Windows Update for numerous powered-down Virtual Machines [closed]

You might be better off with something like vCloud Director and VMWare View. This will allow you to have centralized templates for each sales item and remotely access them with View. You'll only need to keep the templates up to date and linked clones are spawned on-demand for each sales demo and are then discarded after. This will eliminate the need to each sales person to download a full image to their laptop. They just self-provision a demo environment prior to the meeting and connect to it with View (or Remote Desktop).

You don't say what specific technology you're using, so this is a vSphere specific recommendation, but Hyper-V has a similar solution called Lab Management in SCVMM from what I understand.


To address your concern about "free" - you're going to have a hard time doing this for free.

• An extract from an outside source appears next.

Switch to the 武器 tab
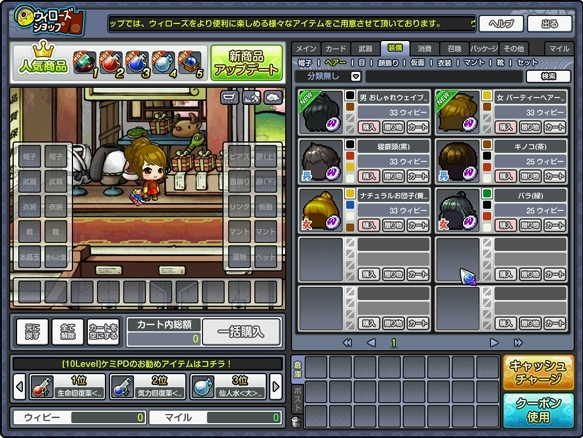 click(365, 49)
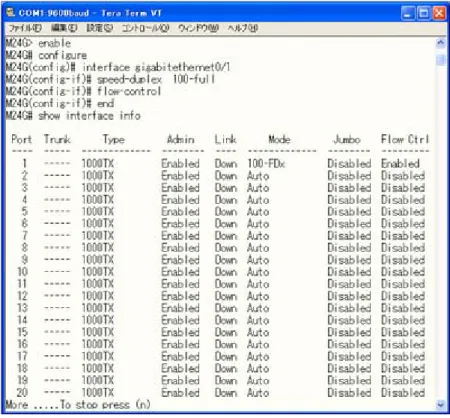Open the 編集(E) menu

(x=64, y=28)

There's a huge benefit to virtualization, but unless you want to create your own tools, you're going to have to pony up some $$.

If you're a Microsoft SA customer that's entitled to MDOP, you could loook ad MED-V, which is basically a management layer on top of Virtual PC. It's a far cry from the capabilities of vCloud Director and View, and you'll probably have to to a lot of scripting and cobbling together, but it will let you deploy and manage custom packaged VMs to individual workstations.


Something like View or other remote-access would be easier to manage (and are the reps happy with the performance of running a guest on their machine?), but if you're dead-set on distributing these, then you could do this:

  1. Script something to either do WOL for the target VM guests, or using vCLI to power the hardware on at the desired times/intervals
  2. Have the machines in the domain and thus an OU to get all their updates from WSUS every day and automatically install or .... 2.a. Script automatic updates in the target guests with third-party software (no easy hooks for AU built into Windows, IME)
  3. Script something to get the company files in there as well.
  4. Script the power off, either from within the guest to call shutdown, or via vCLI to power the hardware down gracefully.